Da quel 13 giungo 2022, al Santo torno di quando in quando per le mie devozioni e se non vado il giorno della festa liturgica, comunque in quella settimana una visita la compio.

Per tornare poi al ricordo “finale” cui ho accennato, uno fra i tanti, ma particolarmente toccante (ne riferirò qualche altro), eccolo.

Contrariamente al passato, con molti pellegrini in attesa davanti al portone della basilica, in quel buio fenduto soltanto dalle luci degli alti lampioni della piazza e delle lampadine dei banchi di vendita delle “coronare” in allestimento, mi si presentarono soltanto due persone. Antonietta, 88 anni, da Milazzo (Messina) costretta su una carrozzina, accompagnata dal figlio Giuseppe, operaio quarantottenne, era arrivata in treno la sera precedente e dopo la cena in un locale attiguo alla piazza, erano stati lì, tutta la notte, a vegliare, a pregare per la guarigione… Erano un po’ assonnati, in attesa dell’apertura delle porte della basilica, ma parlammo: di fede, del “Santo dei miracoli”, e che sarebbero ripartiti sempre in treno, dopo la prima mesa. Erano da poco passate le 4… Quelle due figure, madre e figlio, che avevano compiuto un lungo e non certo comodo viaggio, ferme sul piazzale in attesa, sono rimaste indelebili, quasi scolpite materialmente, nella mia memoria… L’ultimo ricordo della mia presenza “professionale” al Santo: quel 13 giugno, appunto.

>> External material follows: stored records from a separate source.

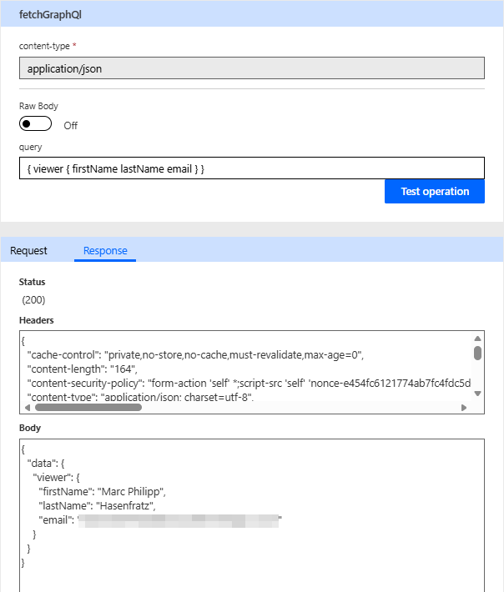Click Headers horizontal scroll left arrow
The width and height of the screenshot is (504, 592).
point(27,408)
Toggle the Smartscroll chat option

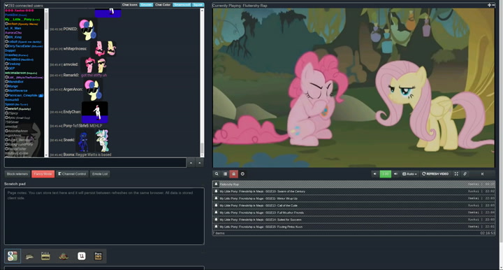(182, 5)

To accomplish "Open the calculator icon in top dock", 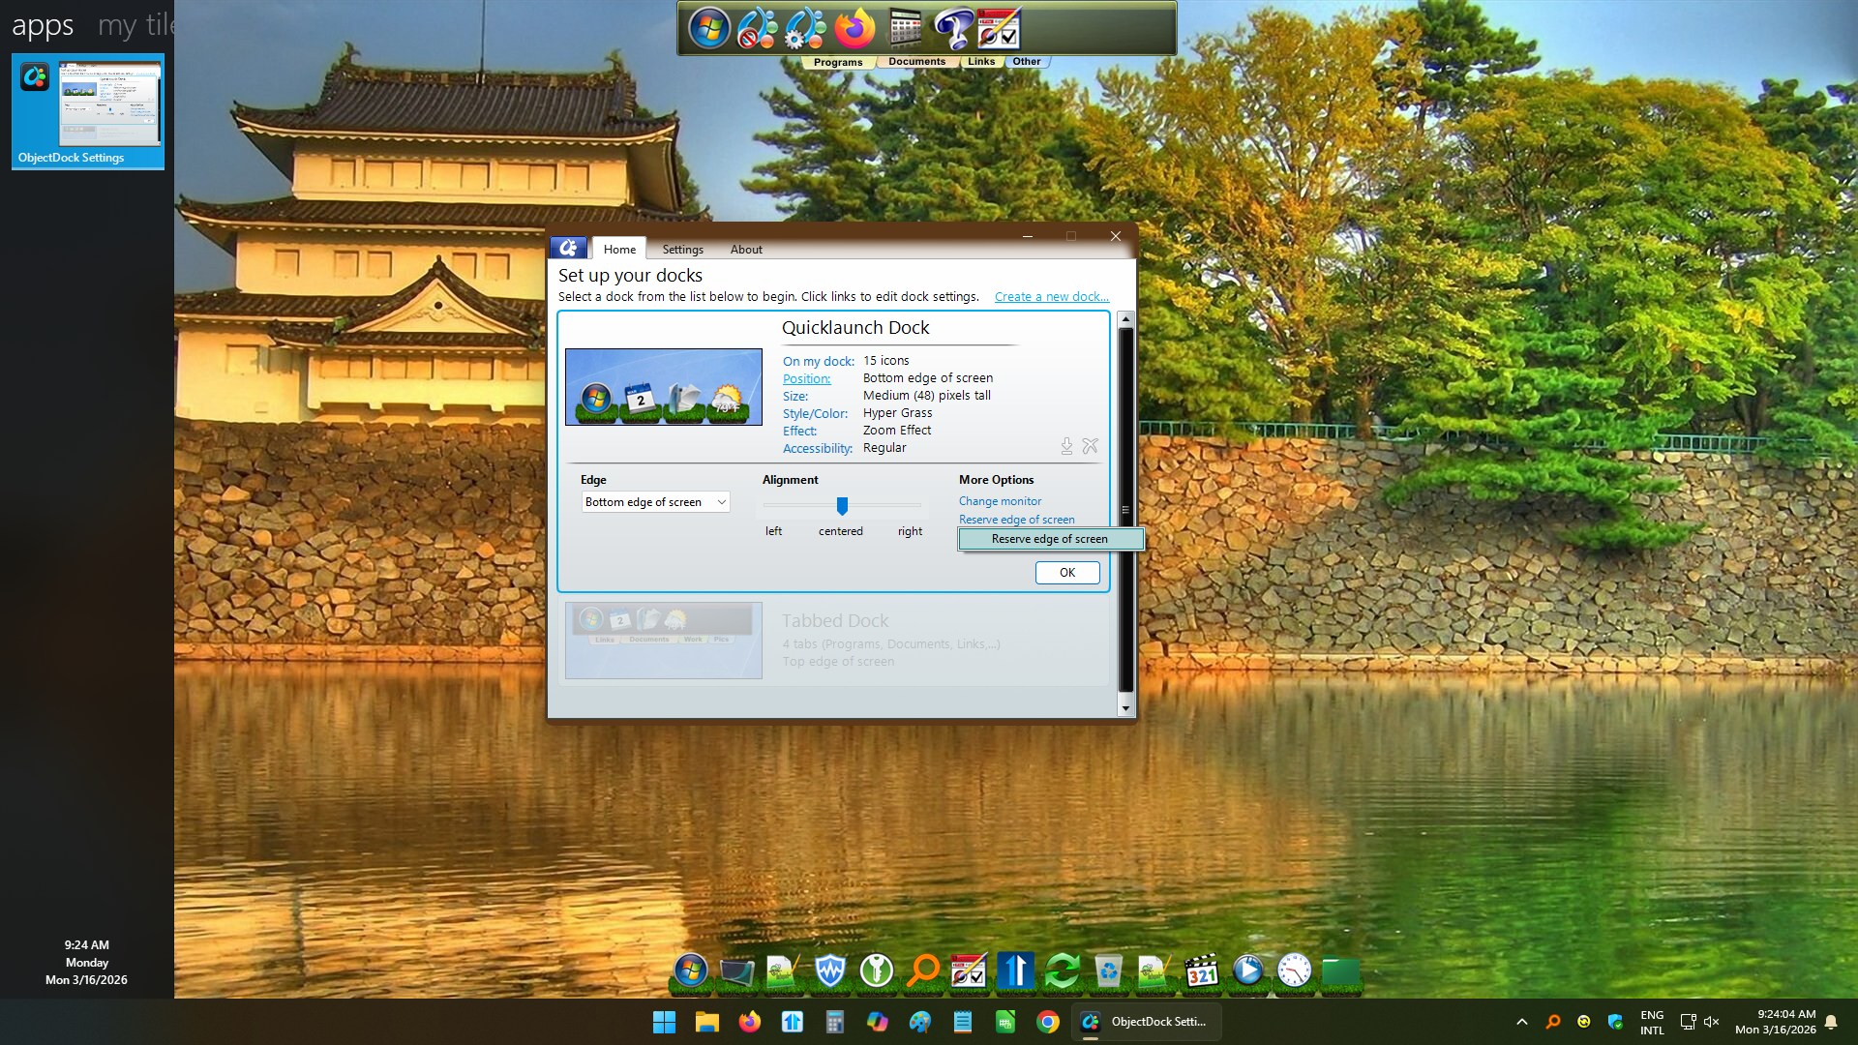I will [x=905, y=29].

Se devo infine citare qualche altro ricordo legato alla grande festa antoniana, ecco, le omelie concise e profonde di due delegati pontifici, Giovanni Tonucci e Fabio Dal Cin, e una di un Presule che dopo aver citato Sant’Antonio all’inizio, procedette per un quarto d’ora senza mai (sic!) nominare Dio, Gesù Cristo, il bene delle anime!…

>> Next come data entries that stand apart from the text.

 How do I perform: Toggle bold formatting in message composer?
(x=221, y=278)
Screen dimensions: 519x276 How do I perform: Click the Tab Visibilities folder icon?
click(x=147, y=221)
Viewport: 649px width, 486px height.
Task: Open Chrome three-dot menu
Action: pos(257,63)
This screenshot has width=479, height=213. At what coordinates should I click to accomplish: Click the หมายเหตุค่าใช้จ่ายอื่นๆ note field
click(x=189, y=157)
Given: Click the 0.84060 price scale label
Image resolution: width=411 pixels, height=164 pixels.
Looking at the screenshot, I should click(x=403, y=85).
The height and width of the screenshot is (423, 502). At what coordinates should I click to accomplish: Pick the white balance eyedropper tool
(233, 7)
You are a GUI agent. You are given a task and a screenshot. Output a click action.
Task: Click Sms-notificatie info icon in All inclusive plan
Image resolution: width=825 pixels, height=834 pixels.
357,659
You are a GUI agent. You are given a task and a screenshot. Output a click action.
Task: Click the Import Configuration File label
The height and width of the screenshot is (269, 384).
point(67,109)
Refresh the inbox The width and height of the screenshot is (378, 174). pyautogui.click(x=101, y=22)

Naturalmente, ci sono altre figure, altri momenti, legati a quell’ambiente, alla realtà antoniana di Padova che mi sono rimasti impressi nella mente e nel cuore: il mitico sacrista fra’ Luciano Forese, uomo di poche parole, di senso organizzativo non comune, di profonda pietà, al quale feci visita nei giorni dell’agonia nell’ospedale di Montebelluna testimoniandogli affetto e stima; fra’ Claudio Gottardello, “storico” allestitore dell’artistico presepe; l’imponente guardia pontificia Giovanni Turato, che aveva prestato servizio nella nunziatura di Parigi ai tempi di Angelo Giuseppe Roncalli; padre Pio Capponi, musicista dall’inconfondibile accento romanesco; il quasi centenario padre Giuseppe Ungaro apostolo della carità; nonché, ovviamente, l’amatissimo rettore, frate e alpino Enzo Poiana, appunto, fulminato da infarto la mattina del 16 agosto 2016 sulla spiaggia della casa estiva dei frati in quel di Bibione. Resta, col suo amabile e aperto sorriso, con un carattere forte, con una sincerità vivissima, con un amore di Dio e del prossimo, insomma, un esempio straordinario di fede adamantina e di retto agire, quel retto agire che a volte latita negli ambienti clericali, dove si predica bene e si razzola… male!!!

È stata, la sua, una delle presenze più significative nella mia ormai lunga vita, legata al Santo e all’ambiente degli Alpini, oltre che alla “mia” terra di Romagna (con annessi e connessi, per così dire, dal prete scrittore Francesco Fuschini a Marino Moretti, a Walter Della Monica, alla “signora Lalla”, a Palino Mazzucca, ai cari sacerdoti Giuseppe Brasini, Giovanni Buzzoni, Giovanni Zanella, al preside Vincieri, nonché agli ultimi innamorati della mia città: Franco Gabici e Alfredo Cottignoli), alla Bassa guareschiana con Alberto e Carlotta, al “mio direttore” Giuseppe Longo, al monastero benedettino di Praglia, alla Fraternità San Pio X, a Giuseppe Prezzolini, al mondo della Voce e degli scrittori cattolici fiorentini.